◆ Directions for this task ◆
Reproduce word for word the lines between those holding "Slabs (1402, 609)" and "About (515, 26)", inclusive, and nothing else from the data below.
---- Extracted data
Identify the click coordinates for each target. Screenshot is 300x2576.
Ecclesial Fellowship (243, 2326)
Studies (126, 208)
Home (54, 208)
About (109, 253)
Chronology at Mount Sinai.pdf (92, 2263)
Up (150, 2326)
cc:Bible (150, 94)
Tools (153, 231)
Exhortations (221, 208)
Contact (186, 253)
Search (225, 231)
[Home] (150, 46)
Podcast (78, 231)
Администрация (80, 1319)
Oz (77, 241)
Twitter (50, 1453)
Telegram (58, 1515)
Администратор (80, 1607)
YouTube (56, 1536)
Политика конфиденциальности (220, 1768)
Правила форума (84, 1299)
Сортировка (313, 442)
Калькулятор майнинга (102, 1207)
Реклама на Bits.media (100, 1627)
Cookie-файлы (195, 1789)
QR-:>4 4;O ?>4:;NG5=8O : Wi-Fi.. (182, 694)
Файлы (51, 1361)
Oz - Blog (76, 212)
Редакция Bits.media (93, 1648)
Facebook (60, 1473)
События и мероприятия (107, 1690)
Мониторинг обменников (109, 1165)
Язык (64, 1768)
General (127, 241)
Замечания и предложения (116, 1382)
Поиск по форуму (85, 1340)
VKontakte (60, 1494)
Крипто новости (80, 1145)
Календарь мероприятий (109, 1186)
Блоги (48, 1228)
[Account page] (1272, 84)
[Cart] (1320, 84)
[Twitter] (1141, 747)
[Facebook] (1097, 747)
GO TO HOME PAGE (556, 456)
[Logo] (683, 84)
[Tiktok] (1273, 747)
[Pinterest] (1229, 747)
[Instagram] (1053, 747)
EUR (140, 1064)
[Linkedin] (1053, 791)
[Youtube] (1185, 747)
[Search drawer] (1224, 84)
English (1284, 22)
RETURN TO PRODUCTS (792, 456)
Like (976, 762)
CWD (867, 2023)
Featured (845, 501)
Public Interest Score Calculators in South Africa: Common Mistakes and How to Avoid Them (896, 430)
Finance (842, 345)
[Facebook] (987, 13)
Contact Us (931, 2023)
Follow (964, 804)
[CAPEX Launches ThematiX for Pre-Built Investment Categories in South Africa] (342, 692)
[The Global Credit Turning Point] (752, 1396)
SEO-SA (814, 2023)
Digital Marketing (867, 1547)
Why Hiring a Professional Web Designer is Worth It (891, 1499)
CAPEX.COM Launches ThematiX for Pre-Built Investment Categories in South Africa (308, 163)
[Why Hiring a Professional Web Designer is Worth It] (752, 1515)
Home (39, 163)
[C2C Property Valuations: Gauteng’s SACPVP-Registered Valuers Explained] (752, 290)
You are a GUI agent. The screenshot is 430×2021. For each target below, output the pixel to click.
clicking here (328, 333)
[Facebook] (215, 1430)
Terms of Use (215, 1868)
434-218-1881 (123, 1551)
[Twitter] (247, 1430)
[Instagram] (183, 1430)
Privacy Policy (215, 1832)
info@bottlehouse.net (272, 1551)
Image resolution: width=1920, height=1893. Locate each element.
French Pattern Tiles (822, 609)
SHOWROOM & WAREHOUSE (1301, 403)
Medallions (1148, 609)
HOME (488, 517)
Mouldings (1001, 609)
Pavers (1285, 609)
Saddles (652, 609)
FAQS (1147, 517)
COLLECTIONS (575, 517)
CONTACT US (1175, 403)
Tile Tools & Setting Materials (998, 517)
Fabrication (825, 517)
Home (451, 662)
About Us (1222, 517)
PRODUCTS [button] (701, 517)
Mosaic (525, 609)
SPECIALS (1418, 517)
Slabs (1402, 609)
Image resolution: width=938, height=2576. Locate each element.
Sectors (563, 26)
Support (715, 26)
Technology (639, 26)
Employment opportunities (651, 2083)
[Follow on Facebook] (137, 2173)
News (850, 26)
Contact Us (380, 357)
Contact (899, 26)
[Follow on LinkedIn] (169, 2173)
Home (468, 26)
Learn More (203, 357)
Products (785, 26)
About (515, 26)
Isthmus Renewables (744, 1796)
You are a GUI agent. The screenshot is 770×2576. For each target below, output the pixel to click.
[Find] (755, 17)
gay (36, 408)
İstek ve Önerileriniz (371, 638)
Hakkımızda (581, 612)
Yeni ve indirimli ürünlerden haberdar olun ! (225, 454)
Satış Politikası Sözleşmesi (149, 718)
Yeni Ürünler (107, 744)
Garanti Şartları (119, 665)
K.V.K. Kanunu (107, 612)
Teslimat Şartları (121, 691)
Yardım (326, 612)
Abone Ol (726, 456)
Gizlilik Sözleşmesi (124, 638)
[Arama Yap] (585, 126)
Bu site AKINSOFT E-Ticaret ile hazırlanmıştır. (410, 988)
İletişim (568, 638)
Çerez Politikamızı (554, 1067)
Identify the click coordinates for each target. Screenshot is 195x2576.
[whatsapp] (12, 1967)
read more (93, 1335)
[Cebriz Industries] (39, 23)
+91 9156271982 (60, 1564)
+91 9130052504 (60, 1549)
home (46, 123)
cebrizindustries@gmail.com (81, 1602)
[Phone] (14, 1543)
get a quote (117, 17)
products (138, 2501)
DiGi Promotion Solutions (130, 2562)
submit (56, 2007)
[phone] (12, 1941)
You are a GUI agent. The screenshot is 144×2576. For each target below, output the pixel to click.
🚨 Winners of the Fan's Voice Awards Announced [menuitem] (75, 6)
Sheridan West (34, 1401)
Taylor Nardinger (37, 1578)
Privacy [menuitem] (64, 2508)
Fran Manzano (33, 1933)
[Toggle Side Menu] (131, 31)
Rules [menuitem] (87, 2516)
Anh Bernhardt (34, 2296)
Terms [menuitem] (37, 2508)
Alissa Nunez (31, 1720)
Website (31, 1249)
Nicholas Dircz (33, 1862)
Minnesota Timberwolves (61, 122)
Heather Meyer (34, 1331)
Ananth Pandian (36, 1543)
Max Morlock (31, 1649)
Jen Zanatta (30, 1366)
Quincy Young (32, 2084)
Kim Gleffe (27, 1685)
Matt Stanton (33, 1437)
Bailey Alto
--------
◆ Answer for this exercise ◆
Slabs (1402, 609)
Image resolution: width=938, height=2576. Locate each element.
Sectors (563, 26)
Support (715, 26)
Technology (639, 26)
Employment opportunities (651, 2083)
[Follow on Facebook] (137, 2173)
News (850, 26)
Contact Us (380, 357)
Contact (899, 26)
[Follow on LinkedIn] (169, 2173)
Home (468, 26)
Learn More (203, 357)
Products (785, 26)
About (515, 26)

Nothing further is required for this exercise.